Every line of the data that includes "Influencer" should be copied out.

+ + + + +

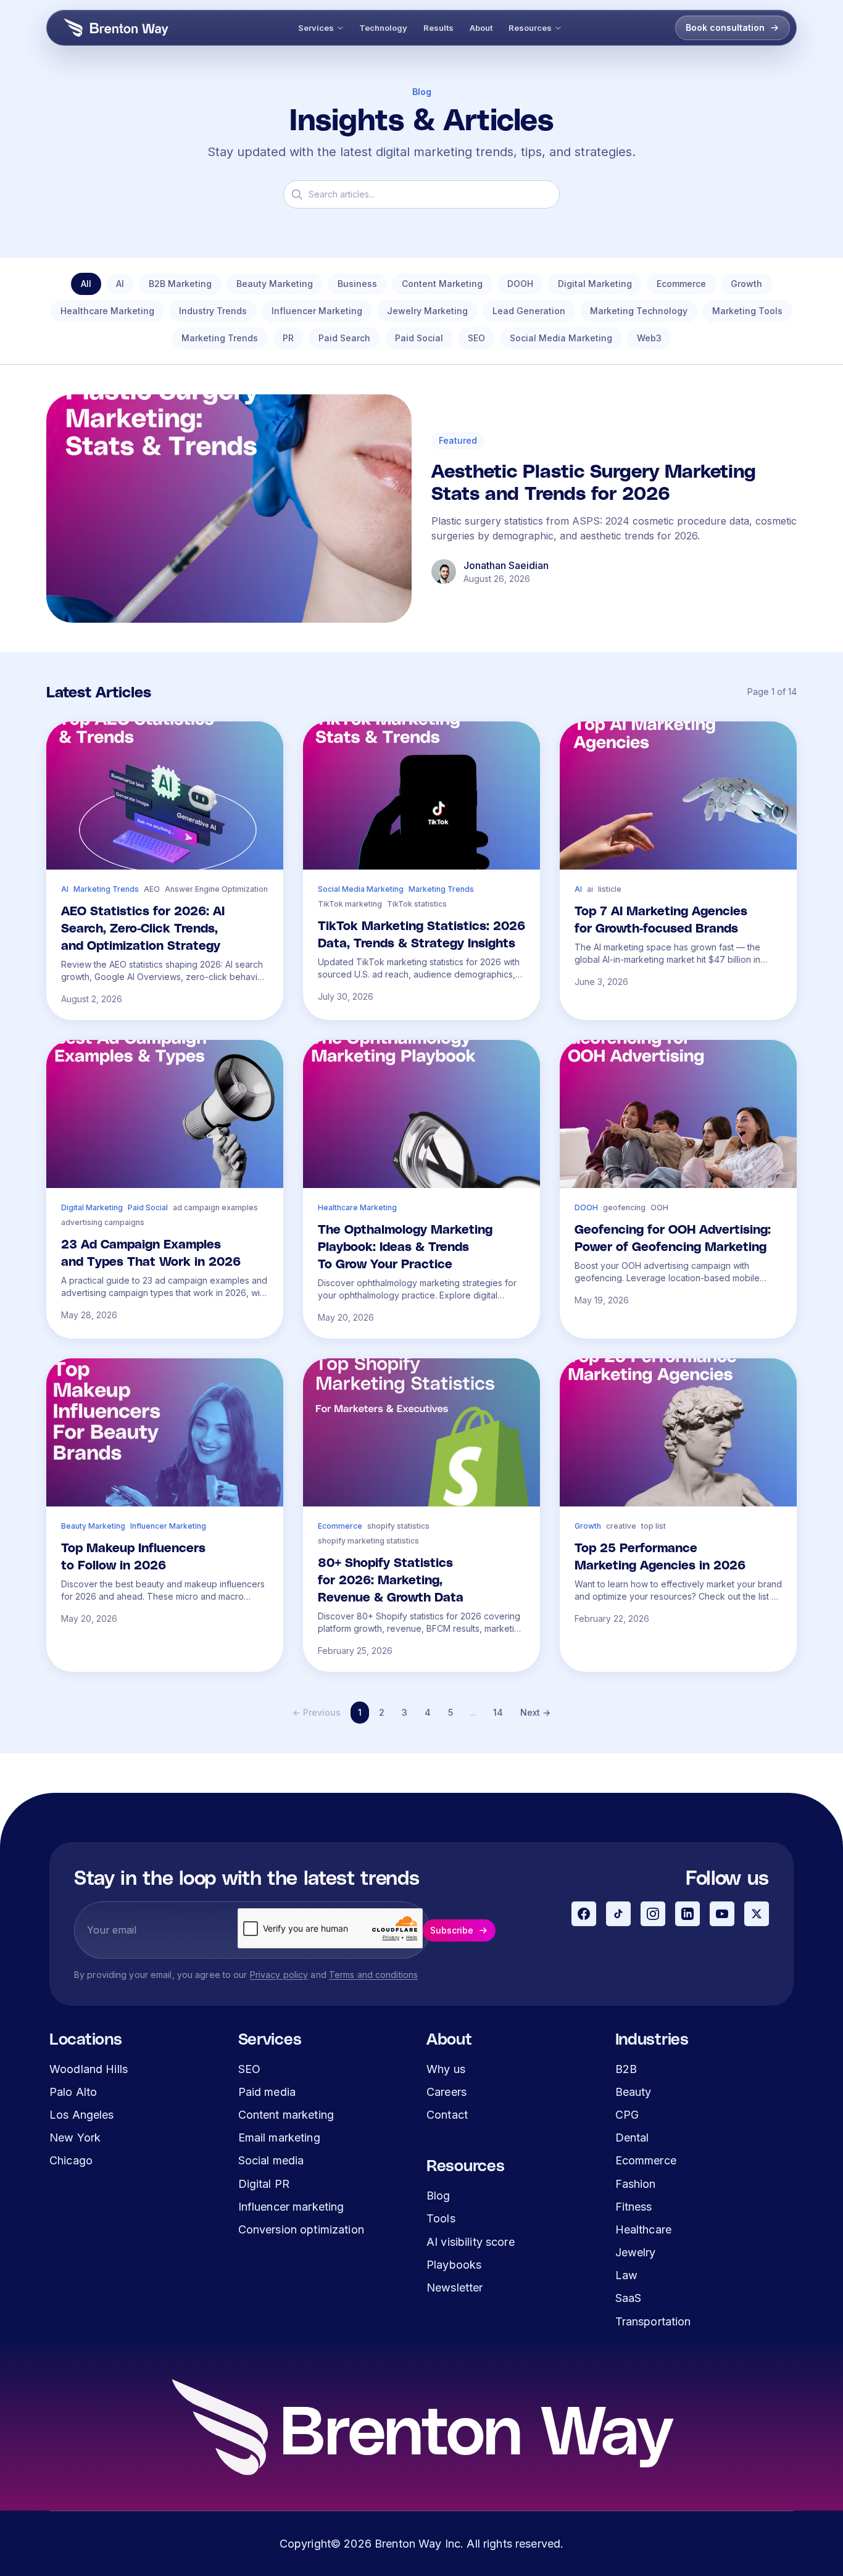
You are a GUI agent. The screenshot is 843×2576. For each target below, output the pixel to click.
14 (498, 1712)
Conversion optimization (301, 2229)
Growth (746, 283)
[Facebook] (583, 1913)
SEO (476, 338)
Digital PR (263, 2183)
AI (120, 283)
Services (316, 28)
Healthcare (643, 2229)
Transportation (653, 2321)
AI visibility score (470, 2241)
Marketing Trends (219, 338)
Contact (447, 2114)
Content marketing (286, 2114)
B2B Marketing (180, 283)
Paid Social (419, 338)
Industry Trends (213, 310)
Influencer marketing (291, 2206)
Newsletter (454, 2287)
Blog (438, 2195)
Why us (445, 2069)
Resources (530, 28)
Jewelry (635, 2252)
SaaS (628, 2297)
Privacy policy (279, 1974)
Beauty (633, 2091)
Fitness (633, 2206)
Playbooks (453, 2264)
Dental (632, 2137)
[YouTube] (722, 1913)
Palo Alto (73, 2091)
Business (357, 283)
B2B (626, 2069)
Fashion (635, 2183)
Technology (383, 28)
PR (288, 338)
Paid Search (344, 338)
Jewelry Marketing (427, 310)
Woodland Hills (88, 2069)
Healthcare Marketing (107, 310)
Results (438, 28)
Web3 (649, 338)
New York (75, 2137)
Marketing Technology (638, 310)
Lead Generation (528, 310)
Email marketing (279, 2137)
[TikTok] (618, 1913)
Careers (446, 2091)
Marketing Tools (747, 310)
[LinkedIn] (687, 1913)
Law (626, 2275)
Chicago (71, 2160)
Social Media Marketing (561, 338)
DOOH (520, 283)
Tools (440, 2218)
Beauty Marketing (274, 283)
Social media (271, 2160)
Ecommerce (681, 283)
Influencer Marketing (317, 310)
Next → (535, 1712)
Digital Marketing (595, 283)
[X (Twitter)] (756, 1913)
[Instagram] (653, 1913)
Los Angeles (81, 2114)
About (481, 28)
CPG (627, 2114)
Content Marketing (442, 283)
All (86, 283)
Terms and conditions (373, 1974)
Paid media (267, 2091)
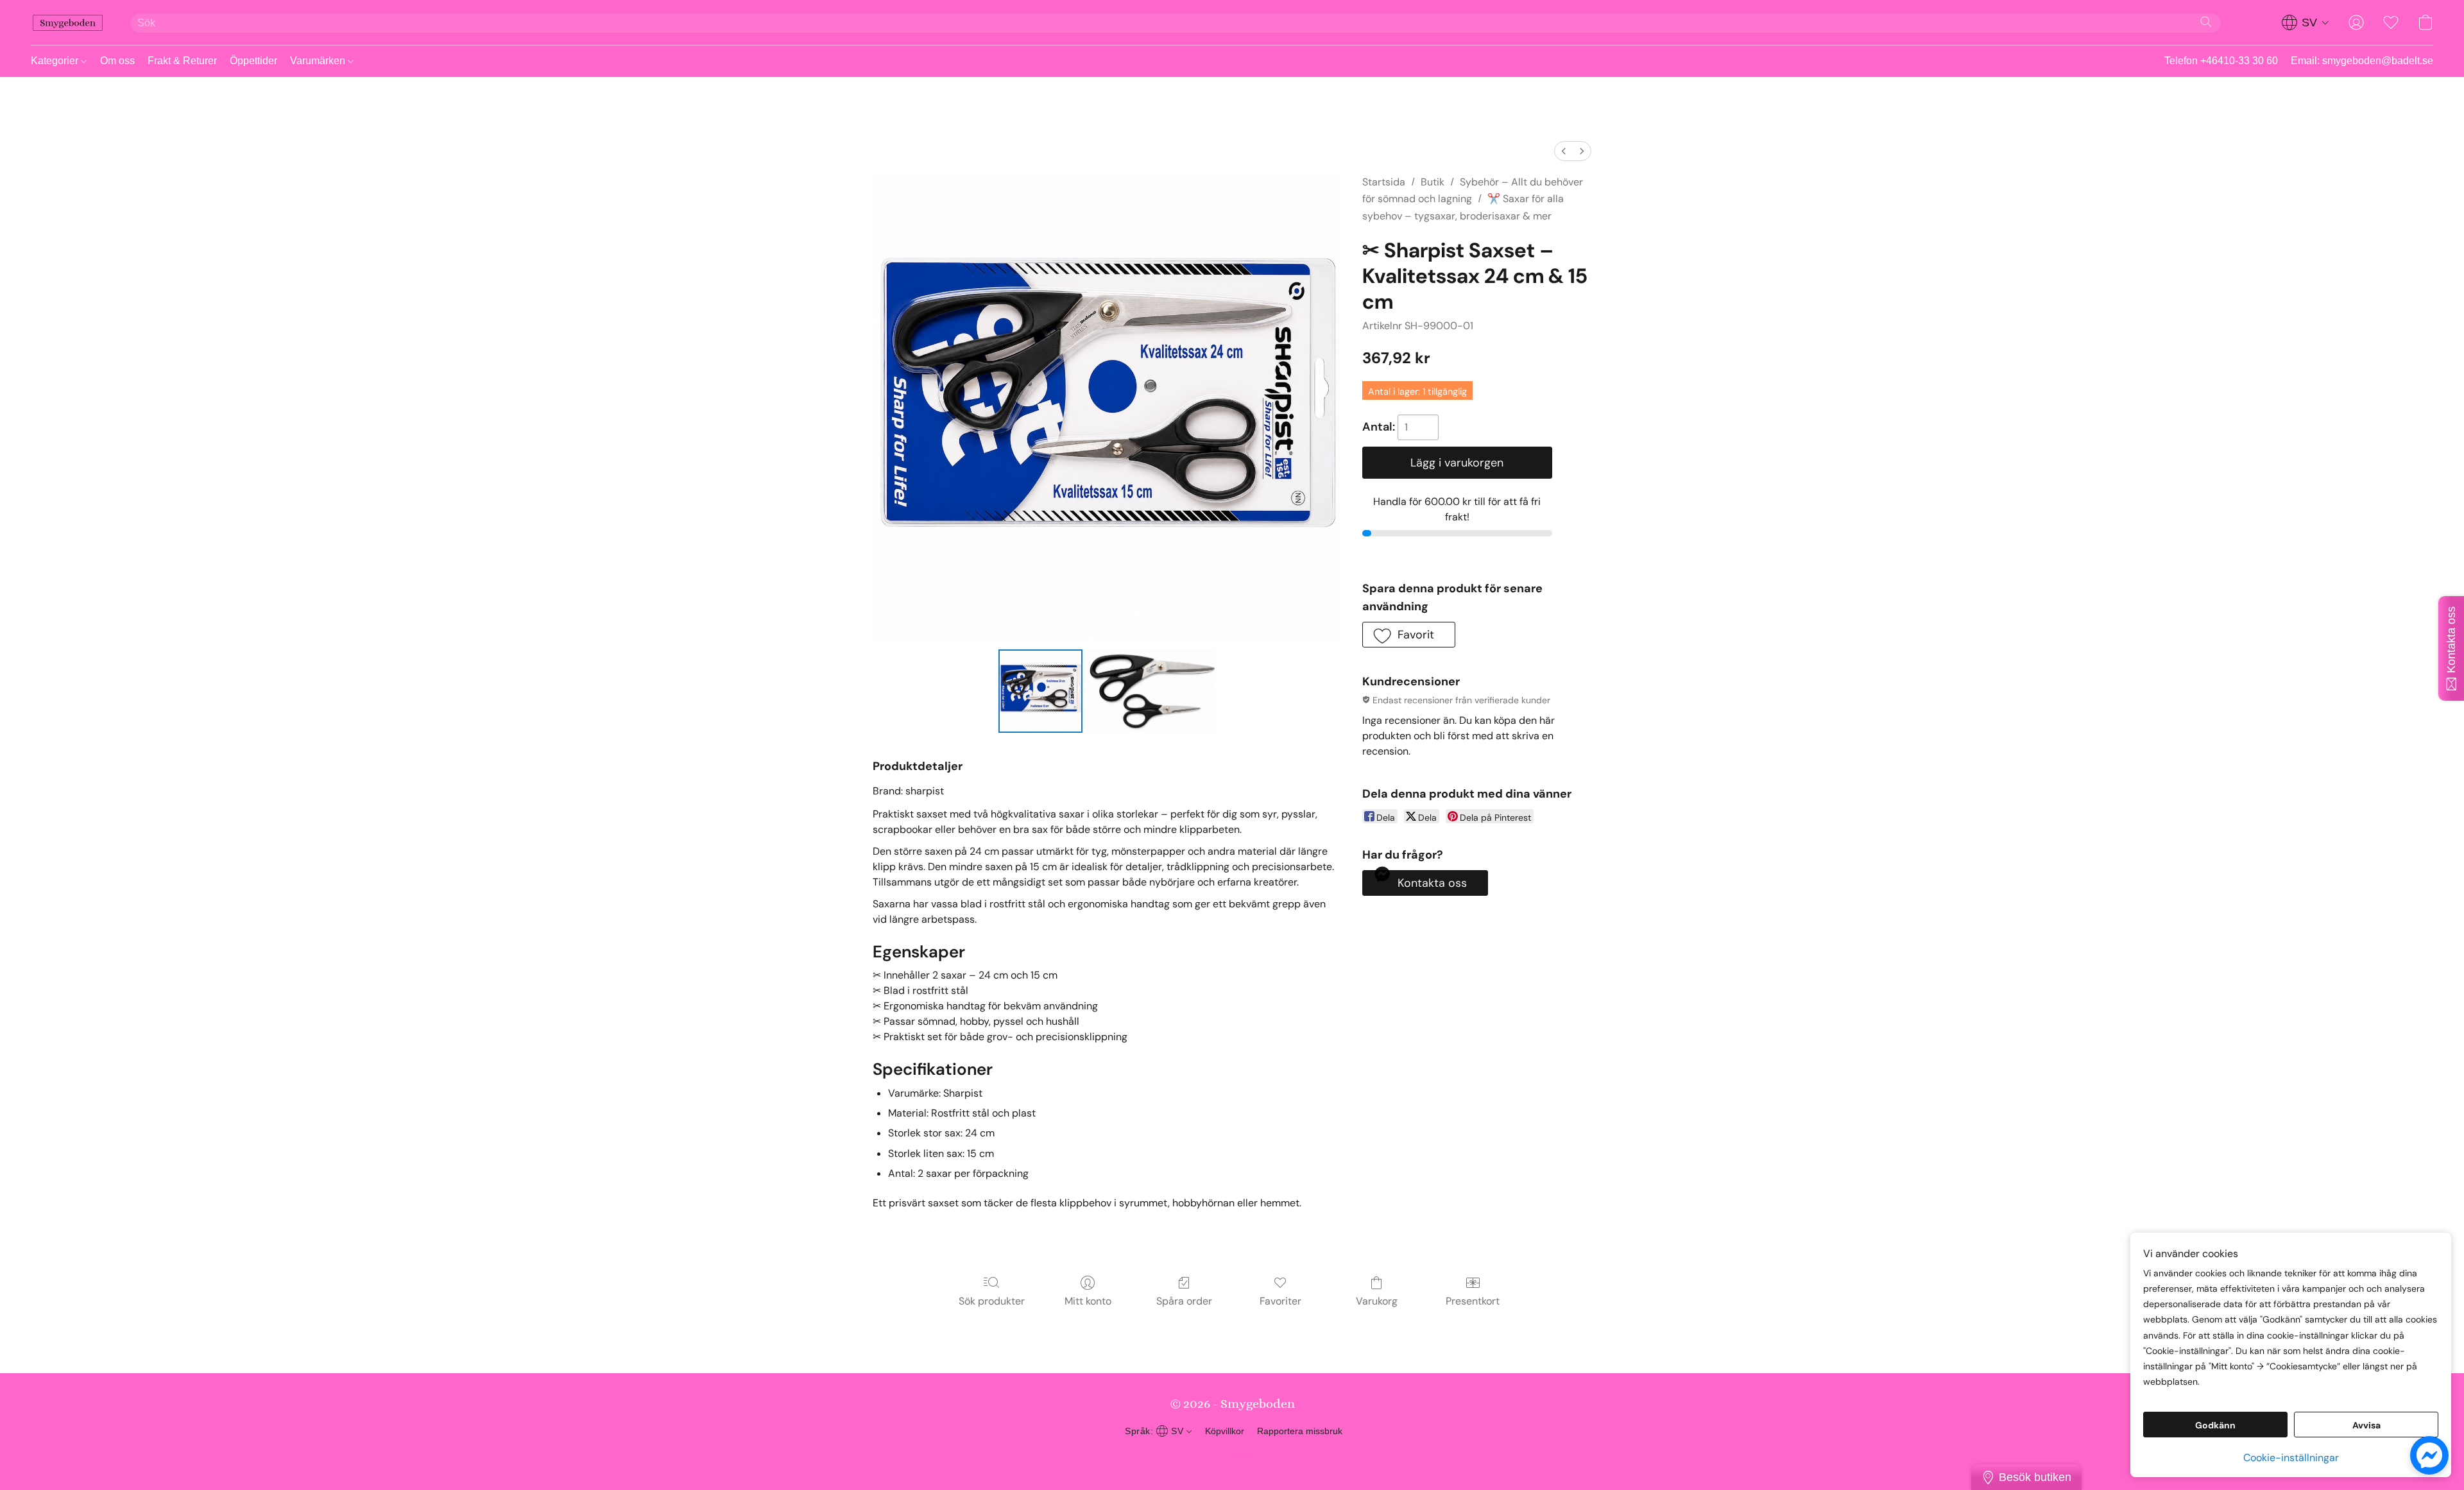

+ + + + +

**Reply to the exercise**
Influencer marketing (291, 2206)
Influencer Marketing (317, 310)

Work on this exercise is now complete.